◆ Passage shown:
((

Fighting from inside capitalism

Last week I joined Jan Flora to a meeting in Des Moines called the “Midwest Meat Roundtable”. It was organized by the Interfaith Center on Corporate Responsibility (ICCR). ICCR is a nationwide consortium of faith based intentional investors, such as the Adrian Dominican Sisters from Michigan or the United Methodist Church in Illinois.

The meeting brought together a very wide range of civil society organizations, faith based as well as non-faith based. All are concerned with one or another damaging aspect of the agro-industry. Here I was in a room with people whose life task is the “fight against factory farms”. A fight of David against Goliath. “I have been in the fight for 20 years” is how some would introduce themselves. Or, “I fought Tyson for years, we took them to court, but two anonymous jury decisions were stolen from us.”

The government was not present. It seems again, that the public sector is not regarded as an ally in these issues. The effect of the Bush Administration has been devastating, remarked one of the participants. Less and less regulation, and an ever stronger intertwining of corporate and political interests through for example campaign financing. “Industrial Ag has split and damaged our communities”. And families; one of the participants told how the intended establishment of a CFO by one family member had ruined family relationships for years. “People live alongside each other in small communities and go to church together.” To cope, “they tend not to talk about it.”

A CFO is short for Confined Feeding Operation. There are other terms as well like Concentrated Animal Feeding Operation, which essentially mean the same. For example, Indiana government defines a CFO as:

“as any animal feeding operation engaged in the confined feeding of at least 300 cattle, or 600 swine or sheep, or 30,000 fowl, such as chickens, turkeys or other poultry.”

However, usually CFO’s contain far more animals than the minimal used for this definition. I have seen feedlots on our way to Denver which contained thousands of cattle, much like this image.

))

◆ Request 1: In the passage about the Midwest Meat Roundtable, what minimum number of swine does Indiana's definition of a CFO require?
◆ Request 2: Extend the passage about the Midwest Meat Roundtable and factory farms, picking up right after its final sentence.

◆ Data records:
((

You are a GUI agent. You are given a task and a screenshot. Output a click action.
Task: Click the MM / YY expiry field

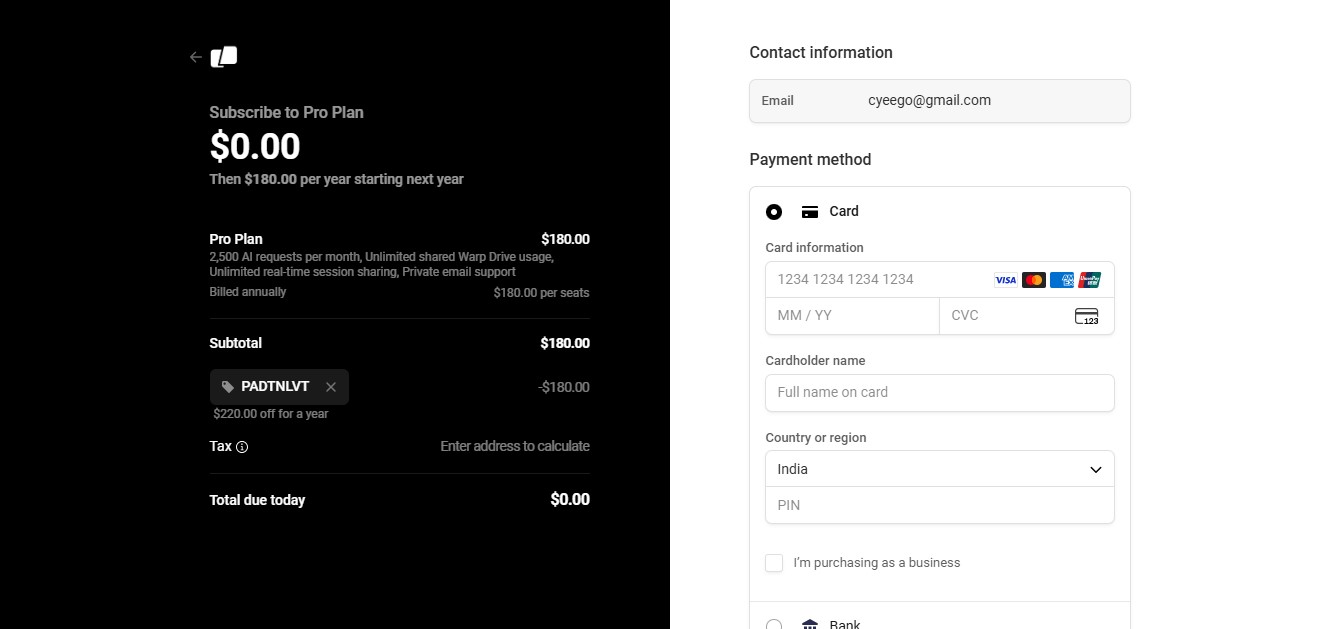click(851, 316)
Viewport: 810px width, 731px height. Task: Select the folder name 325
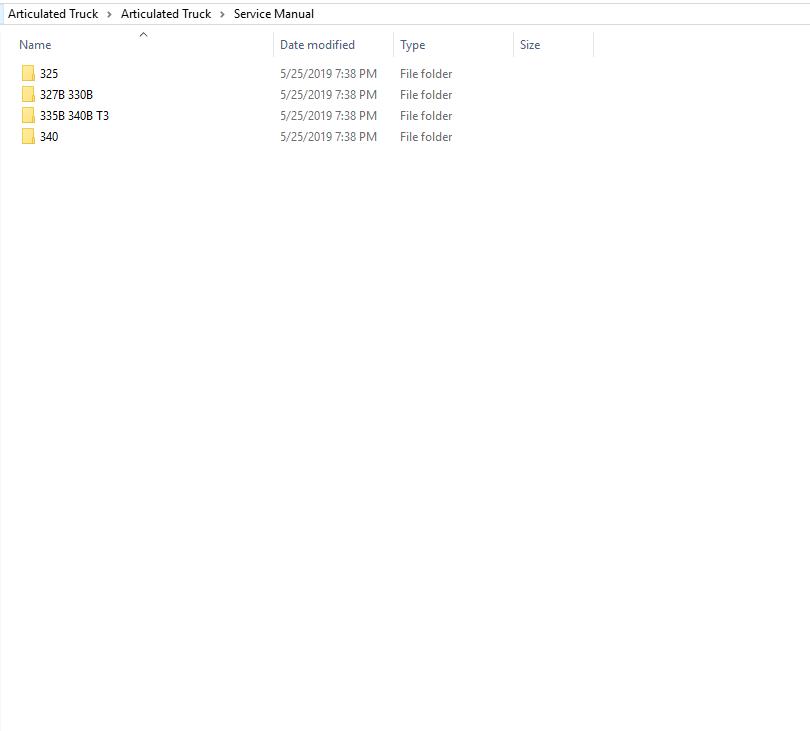click(x=49, y=74)
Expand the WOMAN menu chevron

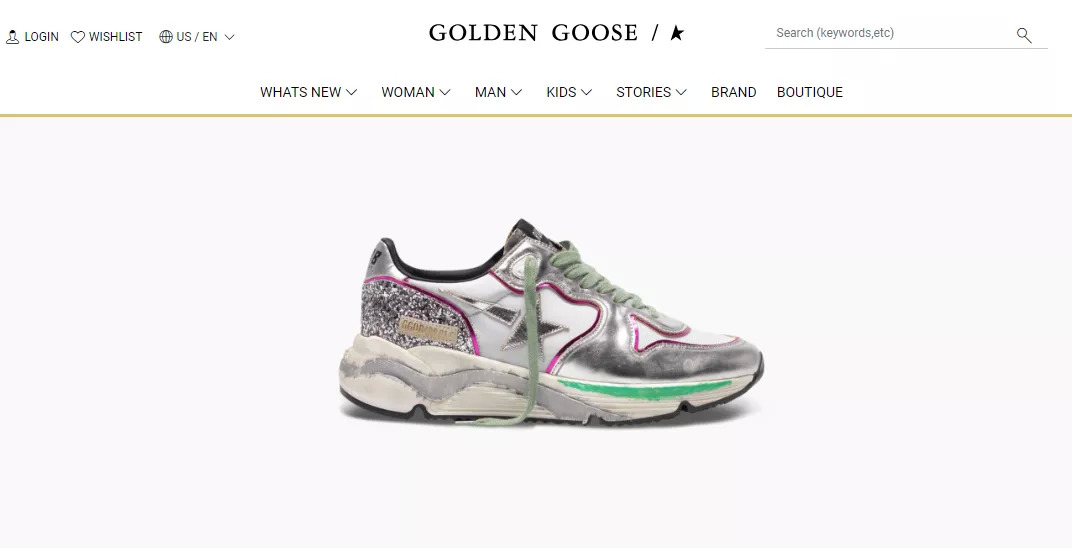click(445, 92)
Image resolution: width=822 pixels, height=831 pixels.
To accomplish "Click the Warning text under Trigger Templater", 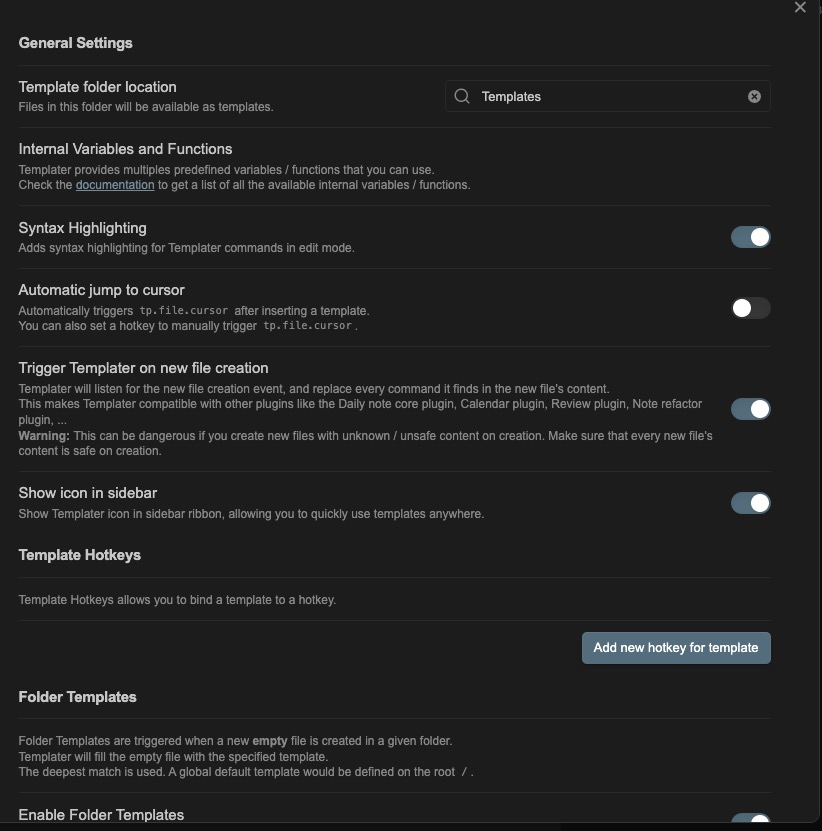I will (x=40, y=436).
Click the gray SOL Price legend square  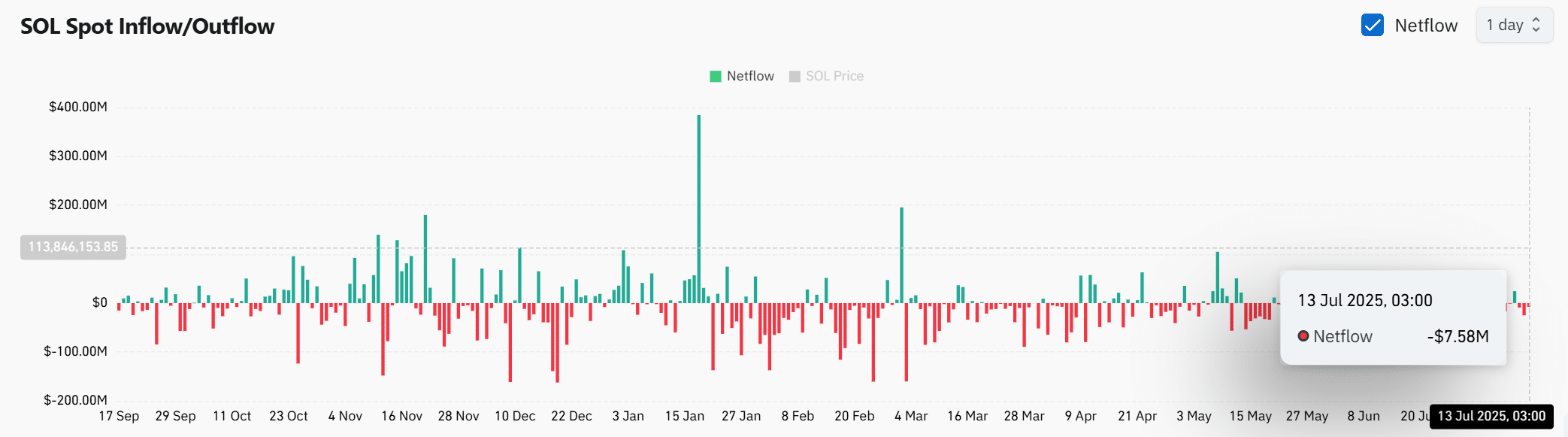pyautogui.click(x=795, y=76)
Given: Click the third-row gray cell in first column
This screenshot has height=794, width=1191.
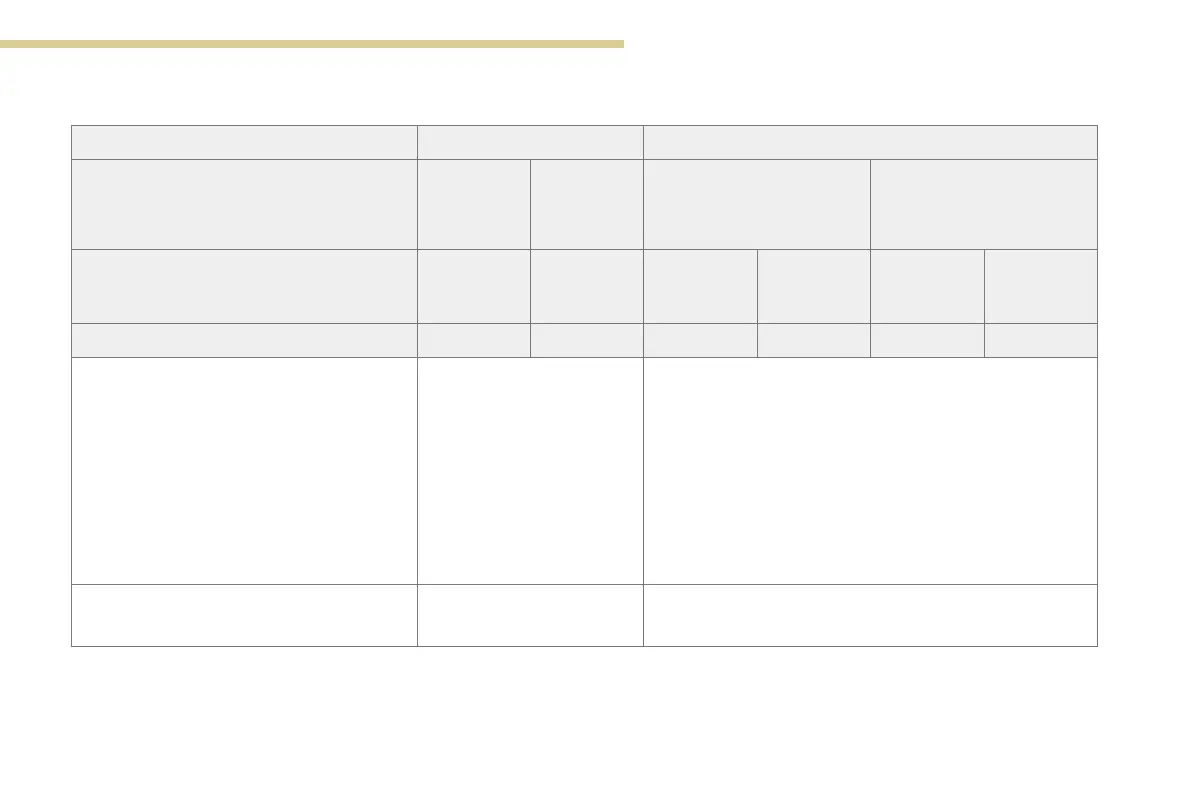Looking at the screenshot, I should coord(244,286).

))

◆ Exercise answer 1: At least 600 swine.

◆ Exercise answer 2:
The problems with Industrial Ag are multiple, social as well as environmental and can fill many blogs. What was unique to this meeting was presence of organizations who work towards change from the inside, from their position as shareholder in for example the large meat processing companies. This means that inside and outside tactics can be combined to reach more effect. The inside – shareholder – tactic can be used if one has some minimum amount of shares held over a certain period. Intentional investors then go to file a resolution, which has to be done usually 6 months before a shareholder meeting.

Resolutions are around 500 words requests asking two things: show us data on e.g. air emissions, and, please adopt our proposed change/principles. The company then, has three options. They can do nothing, so that the resolution will be on the ballot at the shareholders meeting. Second, they can challenge it before a committee (SCC) and plea for their interest by saying that it is ordinary business or that they already implemented some. And thirdly, they can start negotiations to see how they can get the filer of the resolution to withdraw it.

 

It is a sensitive game. The intentional investor wants to end up at the negotiation table for dialogue, preferably even before filing a resolution. Usually, companies don’t like resolutions to be flagged up, and they will try to prevent them from being on the ballot. If they appear on the ballot anyway, and a resolution receives more than 10% of the shareholders votes, this means a victory for the intentional investor because there is a big chance that the issue will get more attention the next year. As you can tell, it is a slow and tedious process. And, it can only be done with those corporate businesses which are not privately held – like one of the biggest; Tyson, where the family will always vote as a block.